Netflix assigné en justice en France par une association de consommateurs

La CLCV reproche au service de vidéo à la demande la présence de clauses abusives dans les contrats qu'il propose à ses clients, selon "Le Parisien".

Le siège de Netflix, à Los Gatos, en Californie (Etats-Unis), le 13 avril 2011.
Le siège de Netflix, à Los Gatos, en Californie (Etats-Unis), le 13 avril 2011. (RYAN ANSON / AFP)

Netflix a-t-il été cavalier ? L'association de consommateurs CLCV (Consommation, logement et cadre de vie) reproche au service de vidéo à la demande de proposer des "clauses abusives et illicites" dans les contrats qu'il propose aux Français, révèle Le Parisienlundi 24 novembre.

"En faisant son entrée sur le marché français au mois de septembre, les services juridiques de Netflix ne se seraient pas trop foulés, se contentant de traduire littéralement dans la langue de Molière les contrats rédigés initialement dans celle de Shakespeare", écrit le journal.

Des clauses rédigées en anglais

La CLCV reproche à Netflix de se réserver le droit de modifier unilatéralement les clauses du contrat sans en avertir les clients. Par exemple, "Netflix peut à tout moment créer ou rallonger une période d'engagement obligatoire", explique François Carlier, de la CLCV, au journal.

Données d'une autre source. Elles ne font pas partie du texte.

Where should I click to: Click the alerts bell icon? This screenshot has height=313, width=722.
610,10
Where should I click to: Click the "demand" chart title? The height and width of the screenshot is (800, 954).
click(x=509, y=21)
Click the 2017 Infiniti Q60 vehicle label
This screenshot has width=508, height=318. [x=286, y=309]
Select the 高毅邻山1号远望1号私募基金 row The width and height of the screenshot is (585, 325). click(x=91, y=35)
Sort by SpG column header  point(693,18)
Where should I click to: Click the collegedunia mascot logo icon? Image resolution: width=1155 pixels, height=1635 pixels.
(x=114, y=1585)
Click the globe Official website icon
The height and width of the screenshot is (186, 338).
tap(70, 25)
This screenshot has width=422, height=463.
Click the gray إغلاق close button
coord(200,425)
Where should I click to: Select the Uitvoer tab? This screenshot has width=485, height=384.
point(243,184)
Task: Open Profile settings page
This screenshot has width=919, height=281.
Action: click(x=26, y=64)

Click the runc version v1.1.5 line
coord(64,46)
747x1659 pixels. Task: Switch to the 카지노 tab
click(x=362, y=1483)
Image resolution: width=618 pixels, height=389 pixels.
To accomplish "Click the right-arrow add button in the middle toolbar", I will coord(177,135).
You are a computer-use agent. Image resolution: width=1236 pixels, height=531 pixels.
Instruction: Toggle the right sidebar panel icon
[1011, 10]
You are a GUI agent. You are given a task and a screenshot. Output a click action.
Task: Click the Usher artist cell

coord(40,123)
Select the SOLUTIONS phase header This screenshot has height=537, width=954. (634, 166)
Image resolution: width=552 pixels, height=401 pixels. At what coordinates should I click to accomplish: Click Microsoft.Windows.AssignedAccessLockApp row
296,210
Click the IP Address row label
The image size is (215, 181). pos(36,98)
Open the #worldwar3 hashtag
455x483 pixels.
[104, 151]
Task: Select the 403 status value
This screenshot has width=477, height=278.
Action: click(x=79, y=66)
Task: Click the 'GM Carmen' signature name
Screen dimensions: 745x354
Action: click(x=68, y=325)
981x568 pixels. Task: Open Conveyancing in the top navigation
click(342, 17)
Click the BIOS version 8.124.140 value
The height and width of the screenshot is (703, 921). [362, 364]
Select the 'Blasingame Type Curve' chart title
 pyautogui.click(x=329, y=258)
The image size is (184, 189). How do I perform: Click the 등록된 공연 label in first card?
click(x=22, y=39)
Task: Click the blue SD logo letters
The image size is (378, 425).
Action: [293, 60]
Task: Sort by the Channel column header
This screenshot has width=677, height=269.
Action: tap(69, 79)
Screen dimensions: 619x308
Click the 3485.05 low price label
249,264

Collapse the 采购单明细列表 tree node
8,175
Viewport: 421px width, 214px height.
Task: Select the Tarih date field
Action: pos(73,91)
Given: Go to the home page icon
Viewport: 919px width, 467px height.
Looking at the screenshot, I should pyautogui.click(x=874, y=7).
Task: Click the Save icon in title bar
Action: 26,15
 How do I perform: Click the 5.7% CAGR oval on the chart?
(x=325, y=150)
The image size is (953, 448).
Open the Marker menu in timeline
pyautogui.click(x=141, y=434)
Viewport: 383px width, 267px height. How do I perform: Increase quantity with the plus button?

Ce n'est pas tout. Netflix ne s'engage pas sur la qualité de l'image et des clauses du contrat sont rédigées en anglais. Le délégué général de la CLCV estime toutefois que "cette assignation en justice ne constitue pas une charge contre un nouvel entrant sur le marché de l'audiovisuel" et dit se réjouir "de voir arriver en France une offre innovante, qui incitera les professionnels déjà installés à revoir leur gamme comme leurs tarifs".